Seandainya di lokasi ada semacam perahu, mungkin bakal lebih enak untuk memotret dari atas Kali Progo.
Eh, menyinggung tentang perahu, seandainya ada perahu nelayan yang sedang berlayar di tengah Kali Progo, sepertinya bakal bagus juga untuk menjadi objek foto bernuansa syahdu.
Tapi, memang bakal ada perahu nelayan yang berlayar di Kali Progo bagian sini? Paling ya perahu penambang pasir atau gethek. #hehehe
Setelah keluyuran ke sana-sini akhirnya diperolehlah kesimpulan bahwa tempat memotret yang paling sip itu berada di tepi sungai yang masuk wilayah Kulon Progo. Di dekat bibir jembatan bambu ada gundukan tanah yang posisinya agak tinggi.
Karena tempat memotretnya lumayan luas, jadi setiap manusia berkamera nggak perlu berdesak-desakan. Aku menyasar tempat memotret beralaskan rumput yang memungkinkan untuk duduk tanpa terkotori tanah.
Lha, kalau berdiri terus ngantuk je. #hehehe
Karena kondisi langit cerah, jadi aku asumsikan kondisi pencahayaan juga nggak berubah-ubah. Oleh sebab itu, memakai mode manual sebetulnya nggak masalah. Tapi, untuk amannya aku pakai mode aperture priority.
Karena memakai panjang fokal lensa > 50 mm (APS-C) dengan bukaan diafragma f/8, maka nilai ISO di-set ke 400 supaya kecepatan rananya bisa lebih cepat dari 1/100 detik. Motor autofokus di lensa dan di kamera juga dimatikan dengan sebelumnya sudah mengunci titik fokus.

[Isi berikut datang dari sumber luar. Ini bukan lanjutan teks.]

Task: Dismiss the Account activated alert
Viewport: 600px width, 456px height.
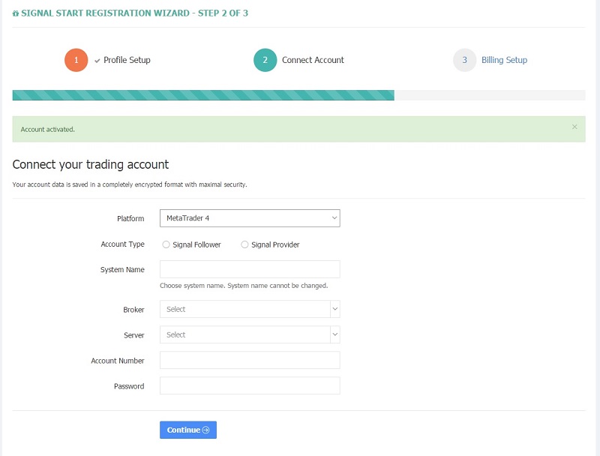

Selanjutnya ya tinggal bersabar menunggu datangnya momen. Ketika ada yang melintasi jembatan bambu, tombol rana segera dipijit. Gampang toh? #senyum.lebar
Teknik memotret yang seperti ini ibarat menanti buruan masuk ke perangkap. Tapi, penantiannya penuh perjuangan karena kedua mata sudah semakin nggak kuat melek. #hehehe
Coba ada kasur atau nggak tikar, jadinya kan bisa memotret sambil tiduran. #hehehe #eh
Eh, awalnya foto jepretanku terkesan gelap. Biasalah, supaya menghindari over exposure, aku selalu mengatur nilai kompensasi eksposur ke –0,7 atau –1,0.
Pikirku, toh nanti terangnya foto bisa didongkrak lewat bantuan software. Kan dipotretnya dengan format RAW. #senyum.lebar
Tapi, saat melihat hasil fotonya Tirta yang sengaja dipotret secara over exposure, kok hasilnya malah jadi lebih menarik ya?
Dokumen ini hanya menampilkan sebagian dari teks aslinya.